The Labyrinth, Saul Steinberg
Kept putting off the October entry so now I’m combining it with November.
Over the past several weeks I’ve become increasingly less interested in sharing my work online. At least for now. I hope I can say that without dismissing the people who have read my work in the past, all of whom I appreciate very much. I just feel more comfortable right now burrowing away, staying quiet, listening and reading – working hard and trying to emerge with something interesting. It’s important for me to keep reading perspectives different from my own, which is something I value a great deal about social media, so I definitely won’t disengage completely. But trying to pull back.
I’m going to finally build myself a real website in the next month. A nice, simple corner of the Internet where I can live in peace and quiet when I want.
I did have a few really nice phone calls with comics friends this month. What a revolutionary idea! Call your friends on the phone! It’s generally much better that sending them funny jokes on Twitter!
I wish I had more patience and self-control. This applies to many areas of my life, but it certainly applies to comics.
I need to read more. I’ve been struggling with the idea that this is a valuable use of my creative time – which of course it is, and especially so when time I would spend reading is instead devoted to staring at my phone or playing videogames. Again, wishing for more self-control here. It does help to have books that I enjoy; I got through the Borges and Kushner quickly once I had my hands on them.
I spend several weeks in these two months on a few stories that I’m happy with. I’m working very dense, trying to cut out all the fat, telling stories in 10 tight pages instead of 40.
In late November I started a daily practice of drawing, notetaking, and making short comics – after skipping 30 Days of Comics for the first time since I began doing it in 2012, just because I couldn’t think of a good constraint! I don’t plan to keep at this forever, but I’ll stick with it throughout December and hope it will lead me to some interesting places. Having a daily task is a good way to keep myself doing these activities. I’ll report back with my progress.
I also went to Paris in November, was gutted to just miss David Hockney at the Pompidou but caught a Gaugin exhibition with a strong focus on his printmaking. It led me to think about applying printmaking to comics in a way I’m not sure I’ve seen done before, so I’m going to give that a try next. Kevin Huizenga on Seth’s stamp diaries will give you some sense of what I’m going for. Of course I bought some comics while I was there as well; most interestingly, I found used copies of two Ego Comme X anthologies and one Frigobox. The Ego Comme X were worth it for 60+ pages of uncollected Fabrice Neaud (including Emile, arguably best viewed as a coda to Journal) and were otherwise remarkable for how astoundingly better Neaud is than everyone else in the books outside of Aristophane.
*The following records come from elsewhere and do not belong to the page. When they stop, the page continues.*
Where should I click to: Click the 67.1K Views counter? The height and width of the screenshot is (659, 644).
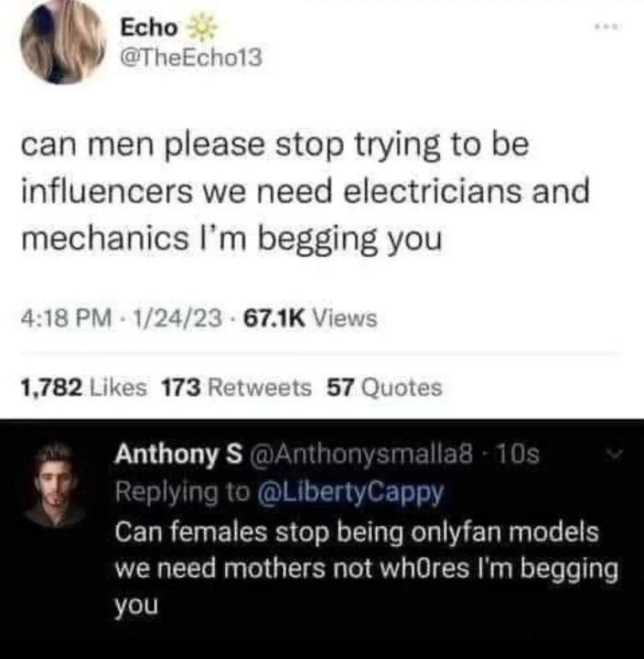pyautogui.click(x=310, y=318)
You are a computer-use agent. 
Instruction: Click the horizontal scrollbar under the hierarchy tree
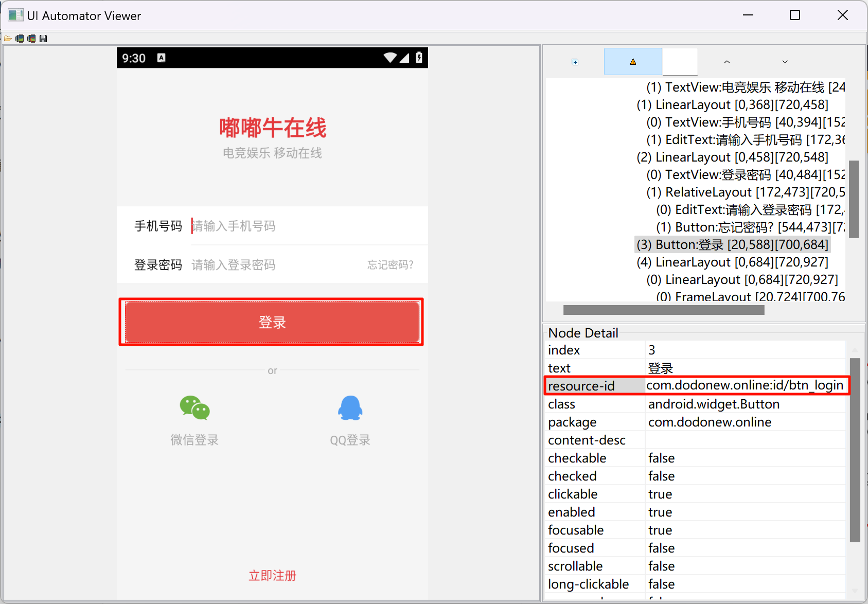click(663, 310)
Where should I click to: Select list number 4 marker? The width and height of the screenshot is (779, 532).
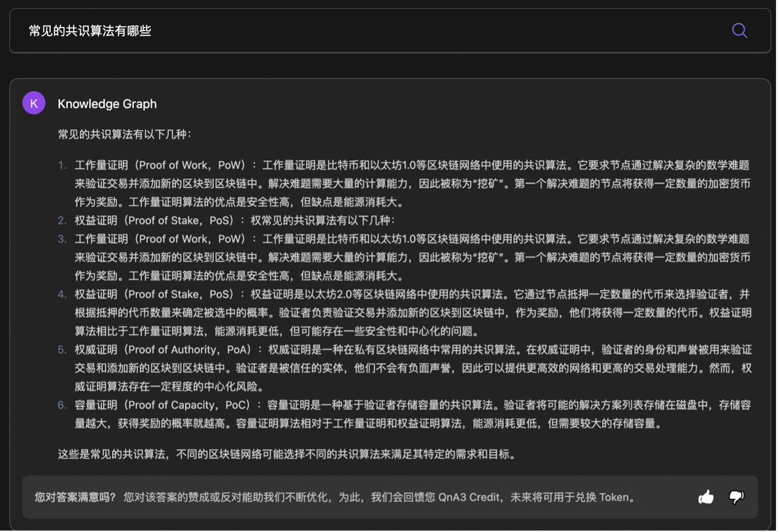click(x=62, y=294)
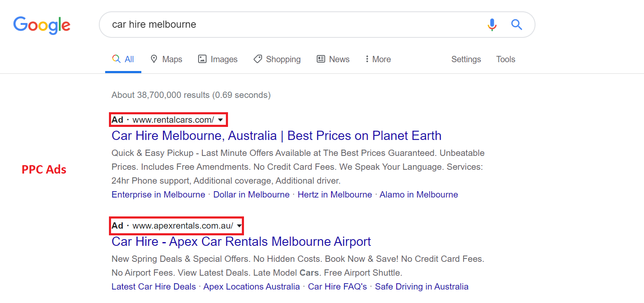
Task: Expand the More options menu
Action: (x=378, y=59)
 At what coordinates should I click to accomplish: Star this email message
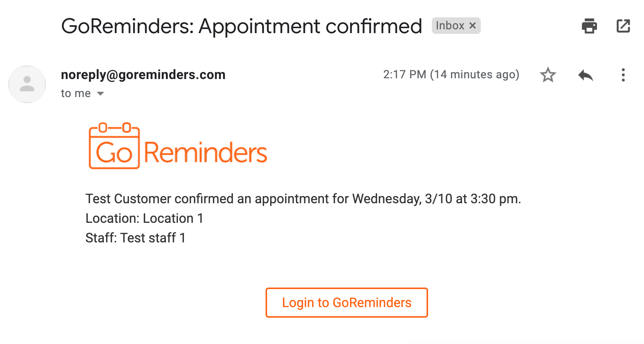(x=548, y=75)
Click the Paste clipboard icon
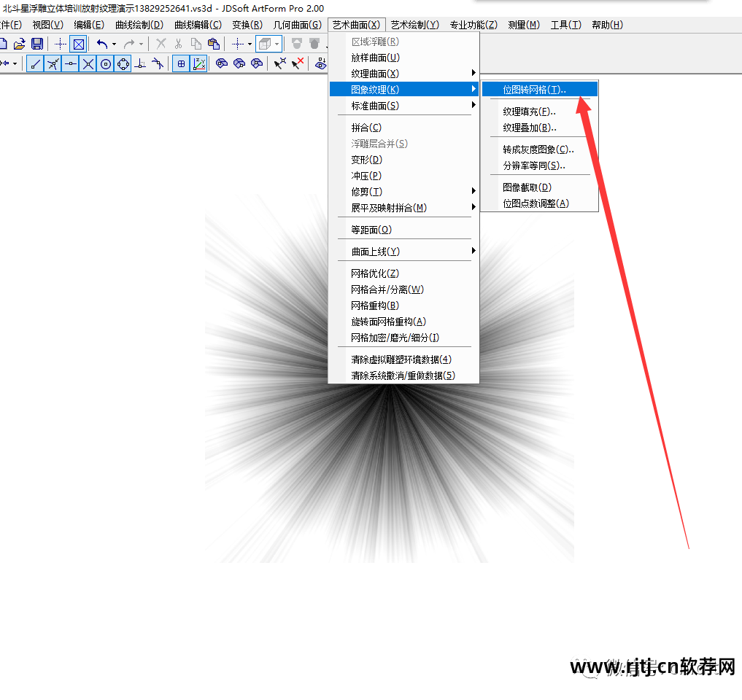742x700 pixels. [x=214, y=44]
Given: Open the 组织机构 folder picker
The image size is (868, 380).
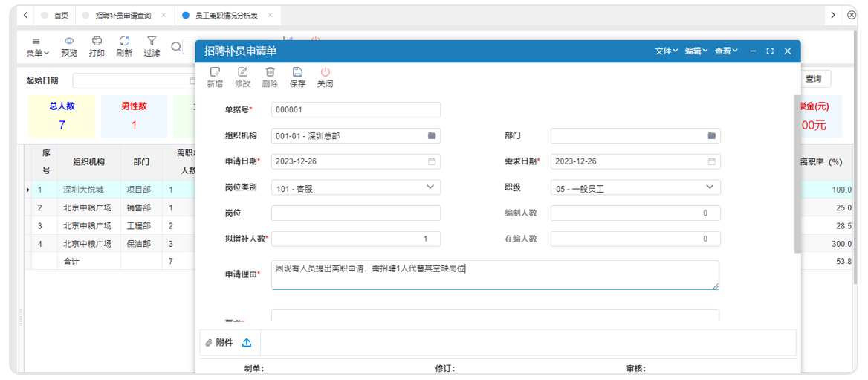Looking at the screenshot, I should (432, 136).
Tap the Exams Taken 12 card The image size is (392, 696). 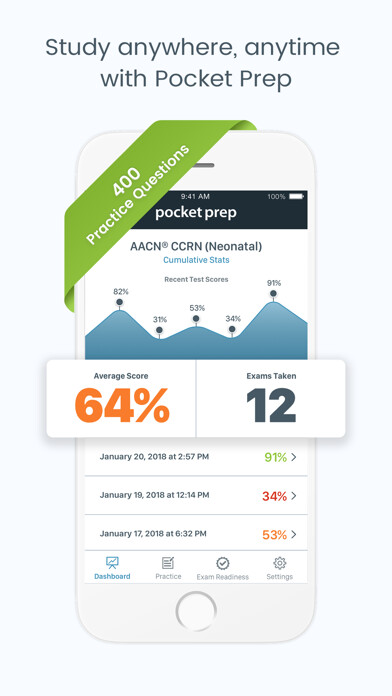point(271,399)
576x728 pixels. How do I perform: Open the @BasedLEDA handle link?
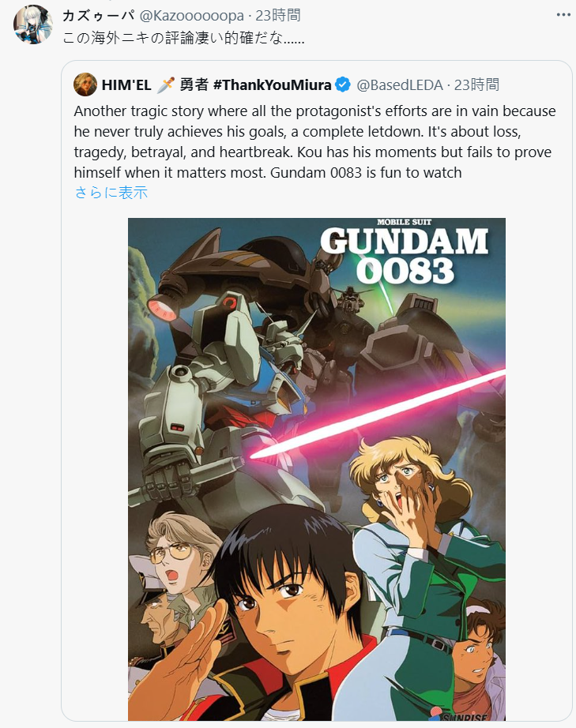(400, 85)
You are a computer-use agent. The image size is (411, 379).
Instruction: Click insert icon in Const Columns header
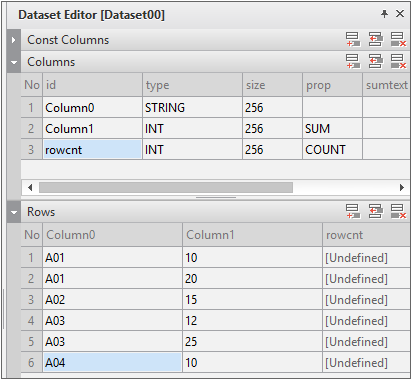(375, 40)
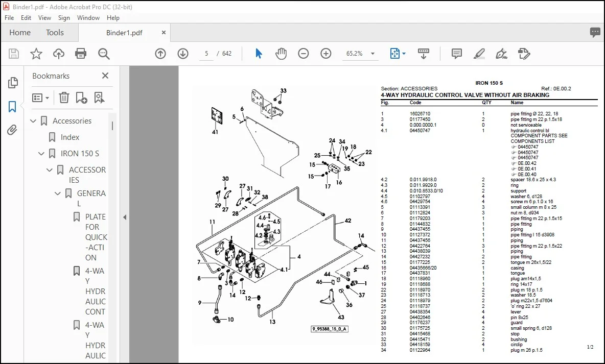Open the Highlight text tool
Viewport: 605px width, 364px height.
point(479,54)
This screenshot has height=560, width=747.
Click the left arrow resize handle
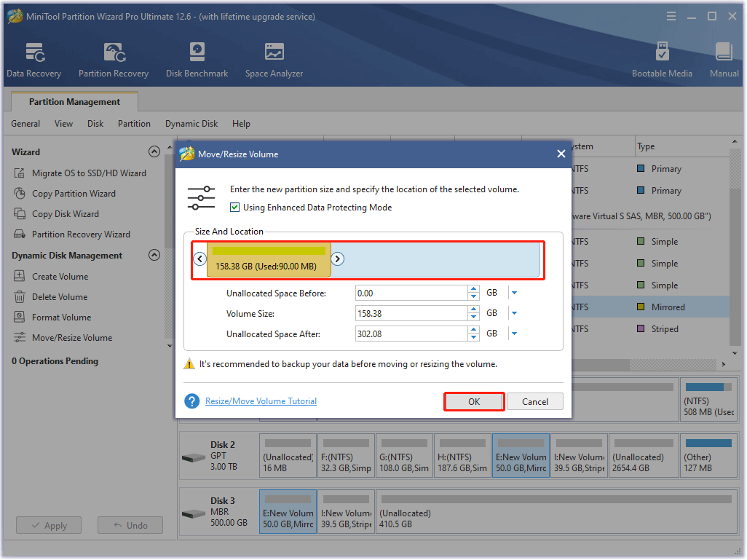(200, 259)
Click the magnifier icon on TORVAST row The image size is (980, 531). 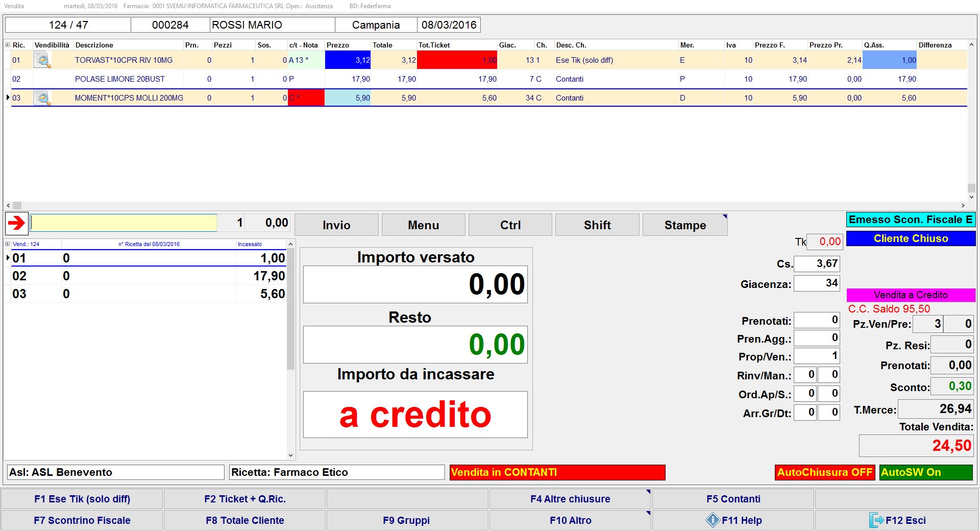coord(43,60)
This places Neaud’s anger and arrogance in parts of Journal in a different light; he’s…not unjustified to feel like he’s better than everyone else. At least in terms of his comics, when compared to his Ego peers, he clearly is.
The Frigobox is also interesting – I hope to write about these books if I can make time, largely to get on paper in English more of this late-90s / early-2000s period in Franco-Belgian comics history from publishers that are not l’Asso.